*** RECORD EXTRACTS

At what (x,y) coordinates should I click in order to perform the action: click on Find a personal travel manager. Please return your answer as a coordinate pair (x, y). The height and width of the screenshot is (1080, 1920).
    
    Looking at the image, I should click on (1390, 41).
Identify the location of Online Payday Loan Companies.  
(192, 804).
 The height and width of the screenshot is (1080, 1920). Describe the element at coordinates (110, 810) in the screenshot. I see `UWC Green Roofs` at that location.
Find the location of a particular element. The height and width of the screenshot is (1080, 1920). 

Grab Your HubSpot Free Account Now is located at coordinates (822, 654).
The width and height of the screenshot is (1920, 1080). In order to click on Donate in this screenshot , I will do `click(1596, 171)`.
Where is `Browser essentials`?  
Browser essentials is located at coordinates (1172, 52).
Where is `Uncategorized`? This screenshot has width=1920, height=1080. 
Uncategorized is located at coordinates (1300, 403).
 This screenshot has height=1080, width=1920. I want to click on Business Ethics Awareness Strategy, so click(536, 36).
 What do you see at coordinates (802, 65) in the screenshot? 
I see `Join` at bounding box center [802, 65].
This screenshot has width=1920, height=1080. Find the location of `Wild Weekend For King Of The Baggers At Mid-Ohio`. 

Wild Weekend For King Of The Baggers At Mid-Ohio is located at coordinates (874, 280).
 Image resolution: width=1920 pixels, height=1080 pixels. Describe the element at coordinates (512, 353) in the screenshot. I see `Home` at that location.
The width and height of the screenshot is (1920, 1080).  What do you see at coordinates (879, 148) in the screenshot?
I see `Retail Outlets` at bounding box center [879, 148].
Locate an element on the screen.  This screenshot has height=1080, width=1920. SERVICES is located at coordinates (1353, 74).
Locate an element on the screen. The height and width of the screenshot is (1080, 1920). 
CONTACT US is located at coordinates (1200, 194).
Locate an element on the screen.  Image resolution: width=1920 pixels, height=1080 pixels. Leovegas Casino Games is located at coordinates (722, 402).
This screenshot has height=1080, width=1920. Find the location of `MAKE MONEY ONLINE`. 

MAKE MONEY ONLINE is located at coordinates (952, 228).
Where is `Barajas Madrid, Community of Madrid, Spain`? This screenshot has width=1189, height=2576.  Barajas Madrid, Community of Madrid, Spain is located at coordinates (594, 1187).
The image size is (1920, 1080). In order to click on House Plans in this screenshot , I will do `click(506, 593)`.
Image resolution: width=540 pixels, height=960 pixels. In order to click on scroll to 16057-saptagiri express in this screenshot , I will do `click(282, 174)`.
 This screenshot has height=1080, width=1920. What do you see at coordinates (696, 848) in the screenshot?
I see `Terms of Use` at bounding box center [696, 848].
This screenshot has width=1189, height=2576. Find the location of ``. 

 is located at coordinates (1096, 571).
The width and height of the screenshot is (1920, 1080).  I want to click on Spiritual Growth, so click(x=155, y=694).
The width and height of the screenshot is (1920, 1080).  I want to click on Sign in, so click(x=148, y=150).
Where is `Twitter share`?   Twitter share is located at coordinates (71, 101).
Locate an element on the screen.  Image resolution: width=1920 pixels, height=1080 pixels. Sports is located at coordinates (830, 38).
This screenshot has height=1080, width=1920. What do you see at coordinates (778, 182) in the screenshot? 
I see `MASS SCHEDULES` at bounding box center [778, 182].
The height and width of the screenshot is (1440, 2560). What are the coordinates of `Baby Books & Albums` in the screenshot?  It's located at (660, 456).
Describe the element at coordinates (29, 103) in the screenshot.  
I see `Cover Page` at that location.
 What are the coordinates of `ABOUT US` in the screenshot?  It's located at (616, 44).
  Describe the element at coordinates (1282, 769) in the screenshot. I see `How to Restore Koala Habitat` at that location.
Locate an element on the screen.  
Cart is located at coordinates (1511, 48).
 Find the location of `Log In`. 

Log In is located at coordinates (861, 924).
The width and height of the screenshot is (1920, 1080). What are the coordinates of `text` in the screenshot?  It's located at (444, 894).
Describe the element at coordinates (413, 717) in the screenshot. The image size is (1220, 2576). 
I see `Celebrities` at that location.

******

STATED PROBLEM:
Reproduce every one of the records above word for word.

EXERCISE ANSWER:
At what (x,y) coordinates should I click in order to perform the action: click on Find a personal travel manager. Please return your answer as a coordinate pair (x, y). The height and width of the screenshot is (1080, 1920).
    
    Looking at the image, I should click on (1390, 41).
Identify the location of Online Payday Loan Companies.  
(192, 804).
 The height and width of the screenshot is (1080, 1920). Describe the element at coordinates (110, 810) in the screenshot. I see `UWC Green Roofs` at that location.
Find the location of a particular element. The height and width of the screenshot is (1080, 1920). 

Grab Your HubSpot Free Account Now is located at coordinates (822, 654).
The width and height of the screenshot is (1920, 1080). In order to click on Donate in this screenshot , I will do `click(1596, 171)`.
Where is `Browser essentials`?  
Browser essentials is located at coordinates (1172, 52).
Where is `Uncategorized`? This screenshot has width=1920, height=1080. 
Uncategorized is located at coordinates (1300, 403).
 This screenshot has height=1080, width=1920. I want to click on Business Ethics Awareness Strategy, so click(536, 36).
 What do you see at coordinates (802, 65) in the screenshot? 
I see `Join` at bounding box center [802, 65].
This screenshot has width=1920, height=1080. Find the location of `Wild Weekend For King Of The Baggers At Mid-Ohio`. 

Wild Weekend For King Of The Baggers At Mid-Ohio is located at coordinates (874, 280).
 Image resolution: width=1920 pixels, height=1080 pixels. Describe the element at coordinates (512, 353) in the screenshot. I see `Home` at that location.
The width and height of the screenshot is (1920, 1080).  What do you see at coordinates (879, 148) in the screenshot?
I see `Retail Outlets` at bounding box center [879, 148].
Locate an element on the screen.  This screenshot has height=1080, width=1920. SERVICES is located at coordinates (1353, 74).
Locate an element on the screen. The height and width of the screenshot is (1080, 1920). 
CONTACT US is located at coordinates (1200, 194).
Locate an element on the screen.  Image resolution: width=1920 pixels, height=1080 pixels. Leovegas Casino Games is located at coordinates (722, 402).
This screenshot has height=1080, width=1920. Find the location of `MAKE MONEY ONLINE`. 

MAKE MONEY ONLINE is located at coordinates (952, 228).
Where is `Barajas Madrid, Community of Madrid, Spain`? This screenshot has width=1189, height=2576.  Barajas Madrid, Community of Madrid, Spain is located at coordinates (594, 1187).
The image size is (1920, 1080). In order to click on House Plans in this screenshot , I will do `click(506, 593)`.
Image resolution: width=540 pixels, height=960 pixels. In order to click on scroll to 16057-saptagiri express in this screenshot , I will do `click(282, 174)`.
 This screenshot has height=1080, width=1920. What do you see at coordinates (696, 848) in the screenshot?
I see `Terms of Use` at bounding box center [696, 848].
This screenshot has width=1189, height=2576. Find the location of ``. 

 is located at coordinates (1096, 571).
The width and height of the screenshot is (1920, 1080).  I want to click on Spiritual Growth, so click(x=155, y=694).
The width and height of the screenshot is (1920, 1080).  I want to click on Sign in, so click(x=148, y=150).
Where is `Twitter share`?   Twitter share is located at coordinates (71, 101).
Locate an element on the screen.  Image resolution: width=1920 pixels, height=1080 pixels. Sports is located at coordinates (830, 38).
This screenshot has height=1080, width=1920. What do you see at coordinates (778, 182) in the screenshot? 
I see `MASS SCHEDULES` at bounding box center [778, 182].
The height and width of the screenshot is (1440, 2560). What are the coordinates of `Baby Books & Albums` in the screenshot?  It's located at (660, 456).
Describe the element at coordinates (29, 103) in the screenshot.  
I see `Cover Page` at that location.
 What are the coordinates of `ABOUT US` in the screenshot?  It's located at (616, 44).
  Describe the element at coordinates (1282, 769) in the screenshot. I see `How to Restore Koala Habitat` at that location.
Locate an element on the screen.  
Cart is located at coordinates (1511, 48).
 Find the location of `Log In`. 

Log In is located at coordinates (861, 924).
The width and height of the screenshot is (1920, 1080). What are the coordinates of `text` in the screenshot?  It's located at (444, 894).
Describe the element at coordinates (413, 717) in the screenshot. The image size is (1220, 2576). 
I see `Celebrities` at that location.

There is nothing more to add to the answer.